▶ _WHAT TO WORK ON_
When the line containing "You are a computer-use" is found in the data below, give it again along with every later line, exactly; drop the pictures.
● ● ● ● ● ● ●
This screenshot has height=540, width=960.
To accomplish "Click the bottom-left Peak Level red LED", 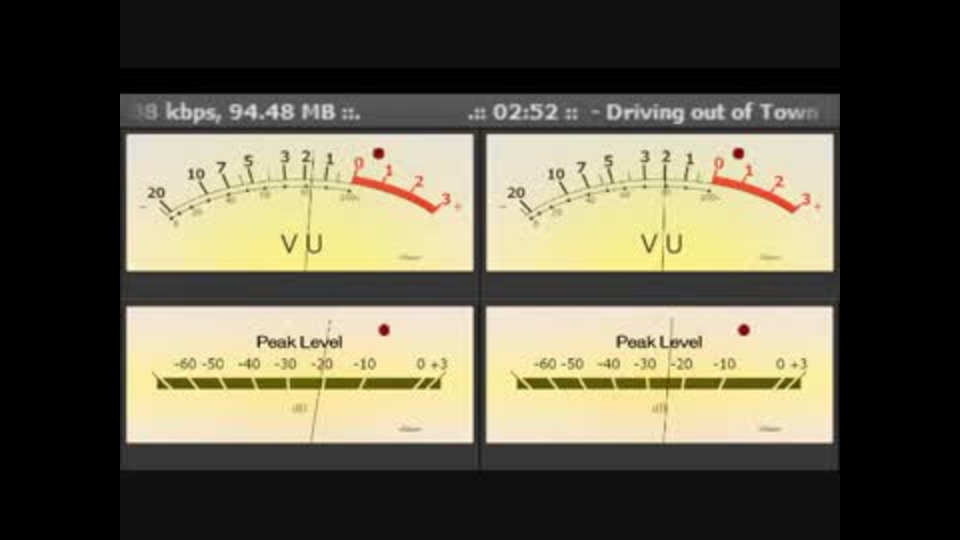I will [x=384, y=330].
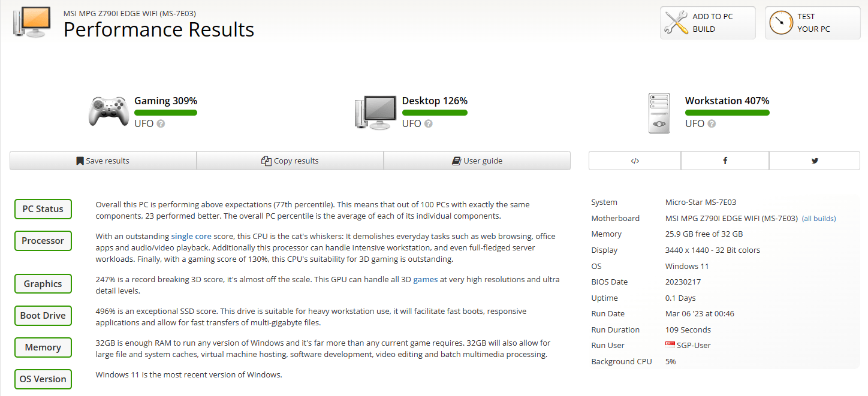Open the help icon beside Gaming UFO
This screenshot has height=396, width=868.
click(x=161, y=124)
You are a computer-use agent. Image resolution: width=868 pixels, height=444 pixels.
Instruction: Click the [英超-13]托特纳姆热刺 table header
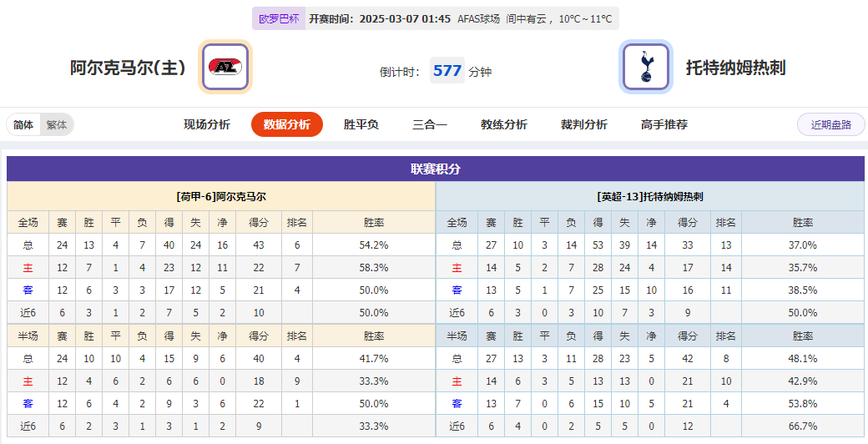point(650,196)
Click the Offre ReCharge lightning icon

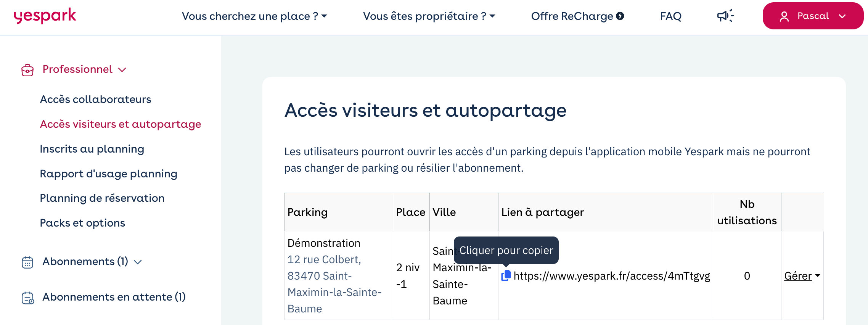click(620, 16)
● ● ● ● ● ● ●
▶ _REPLY_
You are a computer-use agent. Image resolution: width=868 pixels, height=444 pixels.
Instruction: Click the [英超-13]托特纳姆热刺 table header
point(650,196)
Click the Offre ReCharge lightning icon

click(620, 16)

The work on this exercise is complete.